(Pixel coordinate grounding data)
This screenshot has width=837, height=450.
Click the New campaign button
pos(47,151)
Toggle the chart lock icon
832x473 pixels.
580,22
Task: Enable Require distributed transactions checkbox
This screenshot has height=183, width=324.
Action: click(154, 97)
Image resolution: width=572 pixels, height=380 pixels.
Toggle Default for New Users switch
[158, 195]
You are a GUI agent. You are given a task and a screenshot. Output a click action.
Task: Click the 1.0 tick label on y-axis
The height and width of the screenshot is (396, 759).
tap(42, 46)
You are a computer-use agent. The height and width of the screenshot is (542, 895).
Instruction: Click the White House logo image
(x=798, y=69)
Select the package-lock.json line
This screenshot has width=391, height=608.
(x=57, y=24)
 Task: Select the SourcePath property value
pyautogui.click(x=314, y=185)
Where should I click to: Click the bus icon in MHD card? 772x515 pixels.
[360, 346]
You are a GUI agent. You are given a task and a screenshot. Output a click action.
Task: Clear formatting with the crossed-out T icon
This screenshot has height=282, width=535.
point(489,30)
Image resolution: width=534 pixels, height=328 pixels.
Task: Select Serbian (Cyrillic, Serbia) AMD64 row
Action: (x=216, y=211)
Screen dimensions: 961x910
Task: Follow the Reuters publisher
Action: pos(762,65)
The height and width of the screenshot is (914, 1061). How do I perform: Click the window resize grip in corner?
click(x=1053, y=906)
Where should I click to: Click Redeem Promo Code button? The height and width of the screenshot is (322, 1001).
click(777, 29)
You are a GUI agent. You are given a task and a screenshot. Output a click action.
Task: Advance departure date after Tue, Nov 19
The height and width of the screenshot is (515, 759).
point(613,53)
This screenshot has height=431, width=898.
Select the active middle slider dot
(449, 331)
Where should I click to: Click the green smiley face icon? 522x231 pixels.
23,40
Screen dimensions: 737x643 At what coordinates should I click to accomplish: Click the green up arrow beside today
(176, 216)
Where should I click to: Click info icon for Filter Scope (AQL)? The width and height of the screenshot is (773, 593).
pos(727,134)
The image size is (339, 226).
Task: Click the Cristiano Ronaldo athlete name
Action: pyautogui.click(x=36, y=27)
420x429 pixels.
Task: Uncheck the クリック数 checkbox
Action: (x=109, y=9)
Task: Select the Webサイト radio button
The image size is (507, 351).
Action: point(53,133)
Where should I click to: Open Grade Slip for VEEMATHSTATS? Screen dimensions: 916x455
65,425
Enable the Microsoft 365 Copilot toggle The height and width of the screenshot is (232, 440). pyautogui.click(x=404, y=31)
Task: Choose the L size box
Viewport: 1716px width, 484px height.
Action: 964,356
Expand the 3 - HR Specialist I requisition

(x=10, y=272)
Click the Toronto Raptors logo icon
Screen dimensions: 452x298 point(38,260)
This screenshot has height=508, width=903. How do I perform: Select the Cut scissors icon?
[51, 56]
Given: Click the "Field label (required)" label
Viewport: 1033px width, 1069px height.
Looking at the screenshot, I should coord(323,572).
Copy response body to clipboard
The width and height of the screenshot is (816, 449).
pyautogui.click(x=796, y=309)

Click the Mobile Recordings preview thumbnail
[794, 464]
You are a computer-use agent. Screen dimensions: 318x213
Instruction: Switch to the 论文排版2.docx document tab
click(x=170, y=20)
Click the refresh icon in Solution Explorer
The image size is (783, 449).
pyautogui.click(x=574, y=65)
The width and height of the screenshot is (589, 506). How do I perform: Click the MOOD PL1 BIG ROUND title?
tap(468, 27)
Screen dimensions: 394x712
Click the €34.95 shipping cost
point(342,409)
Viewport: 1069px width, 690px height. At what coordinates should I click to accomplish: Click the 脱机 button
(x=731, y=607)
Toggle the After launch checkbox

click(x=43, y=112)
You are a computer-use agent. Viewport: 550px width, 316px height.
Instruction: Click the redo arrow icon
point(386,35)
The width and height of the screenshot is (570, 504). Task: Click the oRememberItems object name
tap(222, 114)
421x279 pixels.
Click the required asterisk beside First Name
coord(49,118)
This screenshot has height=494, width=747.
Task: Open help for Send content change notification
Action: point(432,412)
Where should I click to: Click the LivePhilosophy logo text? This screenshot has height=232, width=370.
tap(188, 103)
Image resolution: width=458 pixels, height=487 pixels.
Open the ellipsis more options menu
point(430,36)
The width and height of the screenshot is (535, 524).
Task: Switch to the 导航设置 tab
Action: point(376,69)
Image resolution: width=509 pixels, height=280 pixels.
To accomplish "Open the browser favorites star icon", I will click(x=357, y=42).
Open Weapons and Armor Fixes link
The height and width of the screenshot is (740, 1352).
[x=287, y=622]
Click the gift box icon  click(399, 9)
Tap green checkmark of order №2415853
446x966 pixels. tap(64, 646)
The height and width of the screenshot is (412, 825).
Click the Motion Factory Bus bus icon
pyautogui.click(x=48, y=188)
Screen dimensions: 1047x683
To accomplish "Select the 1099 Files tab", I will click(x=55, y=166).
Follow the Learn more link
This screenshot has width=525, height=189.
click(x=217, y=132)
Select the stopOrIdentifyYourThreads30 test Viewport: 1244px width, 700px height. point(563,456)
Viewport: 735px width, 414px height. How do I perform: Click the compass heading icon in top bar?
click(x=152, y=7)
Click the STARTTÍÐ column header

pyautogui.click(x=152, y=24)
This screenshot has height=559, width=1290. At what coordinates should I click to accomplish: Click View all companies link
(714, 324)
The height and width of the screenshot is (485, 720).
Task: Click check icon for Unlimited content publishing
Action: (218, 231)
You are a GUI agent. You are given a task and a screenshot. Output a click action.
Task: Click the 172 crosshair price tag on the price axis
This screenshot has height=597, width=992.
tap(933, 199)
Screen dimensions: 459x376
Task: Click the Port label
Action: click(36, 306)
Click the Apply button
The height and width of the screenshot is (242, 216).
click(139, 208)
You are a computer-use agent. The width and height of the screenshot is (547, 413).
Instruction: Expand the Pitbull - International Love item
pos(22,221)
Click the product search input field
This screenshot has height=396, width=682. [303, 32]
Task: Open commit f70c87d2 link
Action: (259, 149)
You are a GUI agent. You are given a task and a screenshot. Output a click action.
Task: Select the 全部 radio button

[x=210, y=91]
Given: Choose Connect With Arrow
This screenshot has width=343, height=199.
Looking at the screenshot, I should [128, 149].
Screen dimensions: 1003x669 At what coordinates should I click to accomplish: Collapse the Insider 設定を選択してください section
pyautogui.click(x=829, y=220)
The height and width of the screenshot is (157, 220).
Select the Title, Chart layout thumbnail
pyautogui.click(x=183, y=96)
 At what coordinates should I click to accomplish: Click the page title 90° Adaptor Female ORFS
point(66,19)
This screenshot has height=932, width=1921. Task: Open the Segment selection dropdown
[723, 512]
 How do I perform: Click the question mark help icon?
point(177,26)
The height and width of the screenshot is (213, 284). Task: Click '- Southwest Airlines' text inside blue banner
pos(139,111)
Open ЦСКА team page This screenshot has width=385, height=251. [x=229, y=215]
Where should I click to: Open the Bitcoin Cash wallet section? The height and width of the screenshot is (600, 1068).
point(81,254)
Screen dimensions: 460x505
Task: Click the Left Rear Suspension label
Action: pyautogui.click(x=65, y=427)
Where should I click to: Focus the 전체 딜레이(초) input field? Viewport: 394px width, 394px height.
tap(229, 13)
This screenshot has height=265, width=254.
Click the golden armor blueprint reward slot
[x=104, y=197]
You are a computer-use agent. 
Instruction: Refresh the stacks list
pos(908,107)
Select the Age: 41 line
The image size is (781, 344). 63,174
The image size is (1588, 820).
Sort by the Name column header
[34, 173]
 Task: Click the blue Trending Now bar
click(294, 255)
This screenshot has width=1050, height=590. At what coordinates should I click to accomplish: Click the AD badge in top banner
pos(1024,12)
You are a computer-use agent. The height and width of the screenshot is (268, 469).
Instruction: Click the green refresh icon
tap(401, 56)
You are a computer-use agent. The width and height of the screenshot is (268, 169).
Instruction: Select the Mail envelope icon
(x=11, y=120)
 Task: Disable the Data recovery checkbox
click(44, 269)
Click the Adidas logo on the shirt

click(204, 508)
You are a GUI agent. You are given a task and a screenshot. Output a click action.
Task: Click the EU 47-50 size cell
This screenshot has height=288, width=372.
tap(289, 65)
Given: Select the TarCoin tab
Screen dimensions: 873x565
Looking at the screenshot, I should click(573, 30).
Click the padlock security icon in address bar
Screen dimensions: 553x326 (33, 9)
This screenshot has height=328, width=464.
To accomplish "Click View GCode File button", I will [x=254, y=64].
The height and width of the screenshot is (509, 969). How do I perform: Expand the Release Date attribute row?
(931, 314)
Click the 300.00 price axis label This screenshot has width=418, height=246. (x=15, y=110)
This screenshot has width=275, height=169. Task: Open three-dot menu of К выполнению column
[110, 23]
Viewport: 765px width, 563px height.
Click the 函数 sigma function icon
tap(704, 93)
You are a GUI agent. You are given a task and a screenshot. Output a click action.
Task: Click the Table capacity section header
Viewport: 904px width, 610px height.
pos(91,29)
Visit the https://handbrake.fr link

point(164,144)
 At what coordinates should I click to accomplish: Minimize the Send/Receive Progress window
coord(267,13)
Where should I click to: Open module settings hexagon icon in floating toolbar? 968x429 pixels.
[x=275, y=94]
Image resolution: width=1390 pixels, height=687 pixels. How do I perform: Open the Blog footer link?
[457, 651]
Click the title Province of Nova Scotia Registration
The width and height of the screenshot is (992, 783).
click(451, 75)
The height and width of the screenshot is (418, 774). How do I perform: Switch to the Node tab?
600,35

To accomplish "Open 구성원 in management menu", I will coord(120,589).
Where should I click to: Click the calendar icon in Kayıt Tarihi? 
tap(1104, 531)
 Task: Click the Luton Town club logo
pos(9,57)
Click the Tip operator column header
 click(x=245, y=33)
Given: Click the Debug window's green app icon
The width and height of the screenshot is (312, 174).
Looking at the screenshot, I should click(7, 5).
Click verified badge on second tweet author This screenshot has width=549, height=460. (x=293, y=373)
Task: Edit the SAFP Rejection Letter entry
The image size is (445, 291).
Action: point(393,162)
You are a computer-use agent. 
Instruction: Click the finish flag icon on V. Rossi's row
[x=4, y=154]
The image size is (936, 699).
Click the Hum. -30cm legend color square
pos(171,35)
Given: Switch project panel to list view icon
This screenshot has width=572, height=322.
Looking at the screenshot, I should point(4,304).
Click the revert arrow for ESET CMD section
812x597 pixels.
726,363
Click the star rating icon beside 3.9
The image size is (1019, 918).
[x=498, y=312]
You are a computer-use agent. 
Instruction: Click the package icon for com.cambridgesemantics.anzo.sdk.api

> [What you are asked to do] Find the lines above that contain "package" and report their number, without comment.

> [Answer to the problem] 2